## Input material

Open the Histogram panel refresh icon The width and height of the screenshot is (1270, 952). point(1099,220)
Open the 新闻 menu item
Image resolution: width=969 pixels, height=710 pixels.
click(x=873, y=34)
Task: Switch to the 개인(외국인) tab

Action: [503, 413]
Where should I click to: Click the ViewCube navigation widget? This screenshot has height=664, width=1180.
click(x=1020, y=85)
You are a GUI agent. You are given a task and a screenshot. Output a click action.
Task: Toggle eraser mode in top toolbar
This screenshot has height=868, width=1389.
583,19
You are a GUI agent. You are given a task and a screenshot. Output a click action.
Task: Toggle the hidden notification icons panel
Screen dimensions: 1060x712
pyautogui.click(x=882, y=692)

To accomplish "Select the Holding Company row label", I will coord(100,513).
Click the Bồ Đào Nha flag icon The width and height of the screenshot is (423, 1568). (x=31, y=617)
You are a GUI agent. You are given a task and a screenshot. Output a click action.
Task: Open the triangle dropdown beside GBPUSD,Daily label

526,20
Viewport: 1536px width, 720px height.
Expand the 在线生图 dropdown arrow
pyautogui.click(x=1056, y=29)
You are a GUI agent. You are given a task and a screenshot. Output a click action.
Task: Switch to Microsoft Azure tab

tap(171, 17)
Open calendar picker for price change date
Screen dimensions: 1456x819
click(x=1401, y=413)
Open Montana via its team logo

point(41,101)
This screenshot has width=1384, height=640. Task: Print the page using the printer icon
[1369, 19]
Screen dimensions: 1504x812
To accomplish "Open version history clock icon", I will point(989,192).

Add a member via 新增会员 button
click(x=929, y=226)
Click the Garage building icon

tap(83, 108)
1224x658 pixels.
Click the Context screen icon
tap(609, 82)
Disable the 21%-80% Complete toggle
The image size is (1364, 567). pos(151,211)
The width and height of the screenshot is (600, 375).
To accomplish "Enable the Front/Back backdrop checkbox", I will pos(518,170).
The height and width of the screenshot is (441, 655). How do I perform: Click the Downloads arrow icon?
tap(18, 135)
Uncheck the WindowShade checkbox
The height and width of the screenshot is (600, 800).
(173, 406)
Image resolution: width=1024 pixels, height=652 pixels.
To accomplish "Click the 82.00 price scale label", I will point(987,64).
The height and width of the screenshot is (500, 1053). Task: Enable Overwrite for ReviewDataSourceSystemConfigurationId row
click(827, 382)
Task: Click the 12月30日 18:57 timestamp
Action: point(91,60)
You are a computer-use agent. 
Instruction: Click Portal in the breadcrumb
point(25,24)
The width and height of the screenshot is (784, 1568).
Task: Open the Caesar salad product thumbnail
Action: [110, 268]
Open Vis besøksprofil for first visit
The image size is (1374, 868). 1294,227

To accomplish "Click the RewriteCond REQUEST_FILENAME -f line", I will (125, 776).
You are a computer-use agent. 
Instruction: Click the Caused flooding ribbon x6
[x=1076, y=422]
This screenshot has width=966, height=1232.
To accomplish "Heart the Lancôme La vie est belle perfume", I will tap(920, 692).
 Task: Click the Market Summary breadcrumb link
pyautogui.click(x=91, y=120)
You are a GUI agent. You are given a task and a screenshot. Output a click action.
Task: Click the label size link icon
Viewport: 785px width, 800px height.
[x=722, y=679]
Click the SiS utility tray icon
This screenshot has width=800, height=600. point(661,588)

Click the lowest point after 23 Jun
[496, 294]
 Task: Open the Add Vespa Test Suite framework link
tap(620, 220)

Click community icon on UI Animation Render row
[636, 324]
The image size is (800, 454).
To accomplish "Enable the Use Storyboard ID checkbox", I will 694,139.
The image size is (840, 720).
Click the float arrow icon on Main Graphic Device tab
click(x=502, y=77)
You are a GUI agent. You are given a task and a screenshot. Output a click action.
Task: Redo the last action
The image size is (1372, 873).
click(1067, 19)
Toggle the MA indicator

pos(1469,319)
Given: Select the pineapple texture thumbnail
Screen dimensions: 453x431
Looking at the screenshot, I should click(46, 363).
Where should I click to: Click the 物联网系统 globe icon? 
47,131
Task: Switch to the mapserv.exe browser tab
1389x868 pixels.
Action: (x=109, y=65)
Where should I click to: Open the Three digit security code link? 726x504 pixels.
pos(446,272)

## What is needed
Rewrite the lines from the one containing "Where should I click to: Open" through the last line, with "security code" changed to "verification code" and nothing else altered.

## The solution
Where should I click to: Open the Three digit verification code link? 726x504 pixels.
pos(446,272)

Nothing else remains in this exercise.